KNL - CHA addresses

Khan__Lincon · ‎07-01-2019

Hello everyone,,,

My question is quite simple, is it possible to know what addresses are hashed to a certain CHA in KNL? I have been looking for the function but I have not been able to find it, I guess the function is undocumented.

Best regards..

McCalpinJohn · ‎07-02-2019

Definitely unpublished, and possibly dependent on model number and/or BIOS settings....

Some information is in https://www.ixpug.org/documents/1524216121knl_skx_topology_coherence_2018-03-23.pptx and some in https://www.ixpug.org/components/com_solutionlibrary/assets/documents/1538092216-IXPUG_Fall_Conf_2018_paper_20%20-%20John%20McCalpin.pdf

All of my testing was done on Xeon Phi 7250 processors (68 cores). For this model, all 38 CHAs are active, but I don't know if that is true for other Xeon Phi x200 models.

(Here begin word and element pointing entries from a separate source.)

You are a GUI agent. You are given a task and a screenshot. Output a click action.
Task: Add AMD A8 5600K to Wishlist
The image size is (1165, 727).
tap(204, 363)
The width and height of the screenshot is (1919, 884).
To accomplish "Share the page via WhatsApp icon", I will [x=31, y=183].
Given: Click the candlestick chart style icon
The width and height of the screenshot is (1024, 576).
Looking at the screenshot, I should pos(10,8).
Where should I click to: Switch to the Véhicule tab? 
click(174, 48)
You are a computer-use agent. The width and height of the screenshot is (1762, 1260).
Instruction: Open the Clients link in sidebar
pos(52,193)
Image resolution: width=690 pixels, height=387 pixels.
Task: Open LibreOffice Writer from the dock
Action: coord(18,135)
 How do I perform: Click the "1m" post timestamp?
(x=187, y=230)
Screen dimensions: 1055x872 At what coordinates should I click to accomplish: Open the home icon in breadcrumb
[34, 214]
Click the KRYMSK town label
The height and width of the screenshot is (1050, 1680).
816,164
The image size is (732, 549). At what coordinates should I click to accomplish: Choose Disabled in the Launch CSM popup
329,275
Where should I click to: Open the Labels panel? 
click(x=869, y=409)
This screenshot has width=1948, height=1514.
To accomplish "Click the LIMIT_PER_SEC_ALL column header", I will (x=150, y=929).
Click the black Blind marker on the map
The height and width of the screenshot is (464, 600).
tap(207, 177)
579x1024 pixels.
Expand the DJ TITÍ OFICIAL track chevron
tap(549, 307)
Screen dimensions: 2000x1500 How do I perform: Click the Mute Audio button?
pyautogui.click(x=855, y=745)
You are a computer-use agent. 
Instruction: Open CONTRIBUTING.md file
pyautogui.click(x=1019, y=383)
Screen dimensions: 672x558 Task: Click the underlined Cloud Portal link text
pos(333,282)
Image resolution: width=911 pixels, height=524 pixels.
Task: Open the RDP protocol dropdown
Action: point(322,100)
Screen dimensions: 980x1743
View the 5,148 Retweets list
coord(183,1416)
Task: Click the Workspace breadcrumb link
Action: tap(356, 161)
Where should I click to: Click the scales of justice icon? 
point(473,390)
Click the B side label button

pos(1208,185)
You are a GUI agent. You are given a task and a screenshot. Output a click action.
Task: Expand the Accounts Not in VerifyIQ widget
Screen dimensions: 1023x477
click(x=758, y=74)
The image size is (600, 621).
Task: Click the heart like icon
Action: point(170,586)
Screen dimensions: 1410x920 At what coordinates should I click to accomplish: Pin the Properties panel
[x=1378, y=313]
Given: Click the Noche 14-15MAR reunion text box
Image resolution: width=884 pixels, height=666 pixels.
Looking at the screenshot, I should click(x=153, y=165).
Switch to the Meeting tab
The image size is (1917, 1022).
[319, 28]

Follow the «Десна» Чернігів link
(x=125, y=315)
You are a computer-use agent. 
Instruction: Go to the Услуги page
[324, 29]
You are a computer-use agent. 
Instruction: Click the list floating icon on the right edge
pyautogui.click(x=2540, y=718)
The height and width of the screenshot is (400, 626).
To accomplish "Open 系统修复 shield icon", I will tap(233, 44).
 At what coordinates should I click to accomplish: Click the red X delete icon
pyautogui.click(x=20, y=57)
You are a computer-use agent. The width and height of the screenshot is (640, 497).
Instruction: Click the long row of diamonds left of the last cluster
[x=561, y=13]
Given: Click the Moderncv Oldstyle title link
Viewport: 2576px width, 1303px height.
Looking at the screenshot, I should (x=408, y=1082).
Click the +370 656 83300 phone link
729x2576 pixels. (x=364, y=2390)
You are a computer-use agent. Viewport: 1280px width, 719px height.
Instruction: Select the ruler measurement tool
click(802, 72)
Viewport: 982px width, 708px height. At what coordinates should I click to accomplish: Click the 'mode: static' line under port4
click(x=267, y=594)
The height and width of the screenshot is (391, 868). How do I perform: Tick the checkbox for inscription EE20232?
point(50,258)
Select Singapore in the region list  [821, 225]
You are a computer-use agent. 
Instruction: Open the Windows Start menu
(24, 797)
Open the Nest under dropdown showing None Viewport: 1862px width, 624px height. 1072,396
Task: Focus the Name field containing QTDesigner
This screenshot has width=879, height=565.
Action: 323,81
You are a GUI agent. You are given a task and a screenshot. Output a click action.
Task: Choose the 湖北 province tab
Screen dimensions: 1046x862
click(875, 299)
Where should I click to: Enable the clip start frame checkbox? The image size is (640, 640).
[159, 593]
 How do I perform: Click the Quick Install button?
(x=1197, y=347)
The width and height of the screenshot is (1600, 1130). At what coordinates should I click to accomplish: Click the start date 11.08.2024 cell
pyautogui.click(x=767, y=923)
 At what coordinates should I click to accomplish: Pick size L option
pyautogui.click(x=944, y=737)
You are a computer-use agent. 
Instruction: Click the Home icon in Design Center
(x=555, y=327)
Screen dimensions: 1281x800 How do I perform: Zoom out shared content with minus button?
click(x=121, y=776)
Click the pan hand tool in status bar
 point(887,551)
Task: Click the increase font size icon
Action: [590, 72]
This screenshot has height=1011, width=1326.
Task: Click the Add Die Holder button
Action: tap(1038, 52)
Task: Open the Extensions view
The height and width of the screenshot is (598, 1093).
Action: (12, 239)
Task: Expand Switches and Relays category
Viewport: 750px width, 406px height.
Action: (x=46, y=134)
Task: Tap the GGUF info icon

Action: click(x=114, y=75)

My code that maps addresses to CHAs does not run very well on KNLs (the SKX version is a based on https://github.com/jdmccalpin/SKX-SF-Conflicts/blob/master/SnoopFilterMapper.c) and I have not been able to figure out why. (My current guess is that the OS interference is high on these systems, and that I could get better results in single-user mode.)

It only takes a few seconds to identify which CHA is used for all 32768 cache line addresses in a 2MiB page, so if you want to do experiments by CHA location it is easiest to just check the mapping of the memory that you have allocated in each test.

It is theoretically possible to reverse engineer the hash function (and the references above include the hash function for the Xeon Platinum 8160 processor), but it is a lot of work. It seems likely that all Intel processors use variants of a single base hash function, with different XOR mask coefficients (and maybe a few other different parameters) that depend on the CHA count. Deriving the "master" hash function would require deriving the specific hash functions for all CHA counts and then looking for a function for which each of the model-specific hash functions is a subset. There is no guarantee that such a function could be found, and it would require a huge amount of work before one could reasonably declare defeat.... Given how easy it is to measure the address to CHA mapping, it is not obvious that there is a lot of benefit in knowing the formula.

BTW, the presentations above only provide the "slice select hash". There is also a "set select hash" that maps addresses to "sets" within each CHA and/or L3 cache slice. Reversing the "set select hash" is much more challenging than reversing the "slice select hash", and I don't know of any successful efforts in this direction. There has been some work in automating finding collisions, but I don't know of anyone who has attempted to gather enough data to derive formulas....